From fe1543dfb604b9fd606837ffb4fd3c20c6b63bab Mon Sep 17 00:00:00 2001
From: Jaychaware <jaychaware@gmail.com>
Date: Thu, 7 Aug 2025 18:45:25 +0530
Subject: [PATCH 09/11] intermediate advanced search

---
 server/app/label_utils.py                     | 245 +++++++++++++++++
 server/app/main.py                            | 209 ++++++++++-----
 server/app/search_utils.py                    | 253 ++++++++++++++++++
 ui/src/client.js                              |  22 +-
 ui/src/components/AdvancedHighlight/index.jsx | 163 +++++++++++
 .../components/ArtifactTypeSidebar/index.jsx  |  74 ++++-
 .../components/LabelContentPanel.jsx          |   5 +-
 .../hooks/useArtifactsHandlers.js             |   3 +
 .../artifacts_postgres/utils/labelHandlers.js | 166 ++++++++++--
 9 files changed, 1053 insertions(+), 87 deletions(-)

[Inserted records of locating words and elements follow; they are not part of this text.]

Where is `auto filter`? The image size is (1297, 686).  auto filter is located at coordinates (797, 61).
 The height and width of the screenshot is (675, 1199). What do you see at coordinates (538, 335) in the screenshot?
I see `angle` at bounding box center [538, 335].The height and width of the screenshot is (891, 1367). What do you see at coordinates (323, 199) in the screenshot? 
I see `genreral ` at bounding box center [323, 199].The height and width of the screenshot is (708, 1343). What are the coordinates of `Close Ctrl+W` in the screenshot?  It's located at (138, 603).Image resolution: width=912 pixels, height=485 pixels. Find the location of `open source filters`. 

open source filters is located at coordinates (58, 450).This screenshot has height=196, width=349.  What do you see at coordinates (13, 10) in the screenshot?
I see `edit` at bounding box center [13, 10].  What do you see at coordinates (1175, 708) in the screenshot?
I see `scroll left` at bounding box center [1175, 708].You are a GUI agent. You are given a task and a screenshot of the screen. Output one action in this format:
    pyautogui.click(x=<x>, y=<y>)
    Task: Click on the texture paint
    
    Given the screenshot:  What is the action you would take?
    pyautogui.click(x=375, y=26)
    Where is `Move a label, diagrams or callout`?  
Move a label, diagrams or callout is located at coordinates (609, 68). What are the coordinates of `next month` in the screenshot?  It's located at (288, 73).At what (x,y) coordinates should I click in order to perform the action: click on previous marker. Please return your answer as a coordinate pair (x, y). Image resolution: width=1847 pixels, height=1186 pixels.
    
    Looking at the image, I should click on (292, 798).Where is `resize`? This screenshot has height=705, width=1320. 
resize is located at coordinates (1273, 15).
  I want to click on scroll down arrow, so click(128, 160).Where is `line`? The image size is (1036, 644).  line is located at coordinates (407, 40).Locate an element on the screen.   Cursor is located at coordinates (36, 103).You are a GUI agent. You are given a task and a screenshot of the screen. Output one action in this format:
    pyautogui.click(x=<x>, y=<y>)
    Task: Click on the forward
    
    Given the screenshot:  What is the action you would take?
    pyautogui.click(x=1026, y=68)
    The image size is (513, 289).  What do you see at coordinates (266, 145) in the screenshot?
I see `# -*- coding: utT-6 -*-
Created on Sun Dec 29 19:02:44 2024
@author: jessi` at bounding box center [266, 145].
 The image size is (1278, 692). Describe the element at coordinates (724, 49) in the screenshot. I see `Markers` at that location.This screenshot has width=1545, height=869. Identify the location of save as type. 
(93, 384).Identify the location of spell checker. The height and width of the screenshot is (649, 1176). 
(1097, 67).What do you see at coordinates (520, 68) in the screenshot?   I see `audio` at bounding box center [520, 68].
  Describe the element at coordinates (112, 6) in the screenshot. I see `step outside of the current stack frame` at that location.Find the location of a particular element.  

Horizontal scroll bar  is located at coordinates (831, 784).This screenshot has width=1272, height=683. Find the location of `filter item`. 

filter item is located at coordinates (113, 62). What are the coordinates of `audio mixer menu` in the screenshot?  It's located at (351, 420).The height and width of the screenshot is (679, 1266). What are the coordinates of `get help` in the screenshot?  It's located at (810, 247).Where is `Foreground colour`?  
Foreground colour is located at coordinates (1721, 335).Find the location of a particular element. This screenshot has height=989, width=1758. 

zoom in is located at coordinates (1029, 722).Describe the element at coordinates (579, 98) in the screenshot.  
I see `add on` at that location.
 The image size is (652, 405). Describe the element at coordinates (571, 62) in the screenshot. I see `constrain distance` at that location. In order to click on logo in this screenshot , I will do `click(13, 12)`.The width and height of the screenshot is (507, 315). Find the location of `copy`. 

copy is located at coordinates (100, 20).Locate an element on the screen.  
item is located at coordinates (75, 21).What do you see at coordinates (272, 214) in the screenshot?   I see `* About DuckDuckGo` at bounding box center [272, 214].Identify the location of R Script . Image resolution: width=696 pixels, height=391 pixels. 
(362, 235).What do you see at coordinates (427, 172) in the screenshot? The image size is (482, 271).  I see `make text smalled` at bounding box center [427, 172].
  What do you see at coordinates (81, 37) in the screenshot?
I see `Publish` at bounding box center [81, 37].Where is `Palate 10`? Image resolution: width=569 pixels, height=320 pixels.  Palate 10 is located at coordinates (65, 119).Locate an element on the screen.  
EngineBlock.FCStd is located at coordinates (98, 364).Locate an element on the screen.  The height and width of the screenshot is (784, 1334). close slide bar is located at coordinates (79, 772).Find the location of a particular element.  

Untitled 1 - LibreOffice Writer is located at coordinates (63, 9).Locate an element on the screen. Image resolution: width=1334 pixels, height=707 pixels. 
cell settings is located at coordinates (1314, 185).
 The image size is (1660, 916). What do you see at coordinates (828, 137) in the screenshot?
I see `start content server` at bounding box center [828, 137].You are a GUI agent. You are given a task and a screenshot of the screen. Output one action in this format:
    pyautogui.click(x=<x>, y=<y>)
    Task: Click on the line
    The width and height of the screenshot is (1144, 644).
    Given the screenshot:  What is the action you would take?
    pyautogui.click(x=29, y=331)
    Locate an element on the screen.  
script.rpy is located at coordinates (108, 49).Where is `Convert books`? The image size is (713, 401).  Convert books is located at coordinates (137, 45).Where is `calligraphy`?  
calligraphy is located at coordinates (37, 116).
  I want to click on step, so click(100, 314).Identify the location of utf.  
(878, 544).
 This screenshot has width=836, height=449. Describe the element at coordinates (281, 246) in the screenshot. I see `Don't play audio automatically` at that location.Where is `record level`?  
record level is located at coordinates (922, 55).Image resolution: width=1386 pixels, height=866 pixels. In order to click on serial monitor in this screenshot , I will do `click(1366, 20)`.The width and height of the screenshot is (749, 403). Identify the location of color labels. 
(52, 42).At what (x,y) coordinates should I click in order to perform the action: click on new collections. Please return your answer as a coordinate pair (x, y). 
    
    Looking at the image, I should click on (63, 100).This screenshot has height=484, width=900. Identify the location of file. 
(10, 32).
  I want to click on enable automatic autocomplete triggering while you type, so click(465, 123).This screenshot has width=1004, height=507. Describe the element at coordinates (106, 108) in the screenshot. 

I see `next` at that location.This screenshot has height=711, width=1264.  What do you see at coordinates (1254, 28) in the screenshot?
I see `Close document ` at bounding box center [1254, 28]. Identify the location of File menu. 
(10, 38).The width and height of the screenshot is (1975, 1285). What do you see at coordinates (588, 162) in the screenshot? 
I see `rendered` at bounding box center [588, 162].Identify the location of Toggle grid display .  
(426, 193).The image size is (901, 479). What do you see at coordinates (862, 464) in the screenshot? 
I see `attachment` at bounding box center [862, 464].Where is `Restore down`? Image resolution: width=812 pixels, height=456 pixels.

 create mode 100644 server/app/search_utils.py
 create mode 100644 ui/src/components/AdvancedHighlight/index.jsx

diff --git a/server/app/label_utils.py b/server/app/label_utils.py
index 7d581e397..8ee4a07d8 100644
--- a/server/app/label_utils.py
+++ b/server/app/label_utils.py
@@ -10,6 +10,7 @@
 
 # Standard library imports
 import csv
+import io
 import json
 import time
 import os
@@ -26,6 +27,9 @@
 # Set up logger
 logger = logging.getLogger(__name__)
 
+# Labels directory constant
+LABELS_DIR = "/cmf-server/data/labels"
+
 
 async def index_csv_labels(database_url: str, labels_directory: str = "/cmf-server/data/labels") -> Dict[str, Any]:
     """
@@ -462,3 +466,244 @@ async def index_csv_labels_with_hash(database_url: str, labels_directory: str =
     except Exception as e:
         logger.error(f"Label indexing failed: {e}")
         return {"status": "error", "message": str(e)}
+
+
+# Label File Loading Functions
+async def initialize_label_search():
+    """Initialize label search functionality on startup"""
+    try:
+        logger.info("Initializing label search functionality...")
+
+        # Check primary directory for CSV files
+        primary_dir = Path(LABELS_DIR)
+        csv_files = []
+
+        if primary_dir.exists():
+            csv_files = list(primary_dir.glob("*.csv"))
+
+        if csv_files:
+            logger.info(f"Found {len(csv_files)} CSV label files in primary directory: {primary_dir}")
+
+            # Check if we need to index (if no records exist)
+            from server.app.db.dbconfig import DATABASE_URL
+            stats = await get_label_stats(DATABASE_URL)
+            if stats['total_records'] == 0:
+                logger.info("Indexing label files...")
+                result = await index_csv_labels(DATABASE_URL)
+                logger.info(f"Indexed {result.get('total_records', 0)} records from {result.get('total_files', 0)} files")
+            else:
+                logger.info(f"Label search ready: {stats['total_records']} records indexed")
+        else:
+            logger.info(f"No CSV label files found in primary directory: {primary_dir}")
+
+        # Log the labels directory being used
+        logger.info(f"Labels directory: {LABELS_DIR}")
+
+    except Exception as e:
+        logger.warning(f"Label search initialization failed: {e}")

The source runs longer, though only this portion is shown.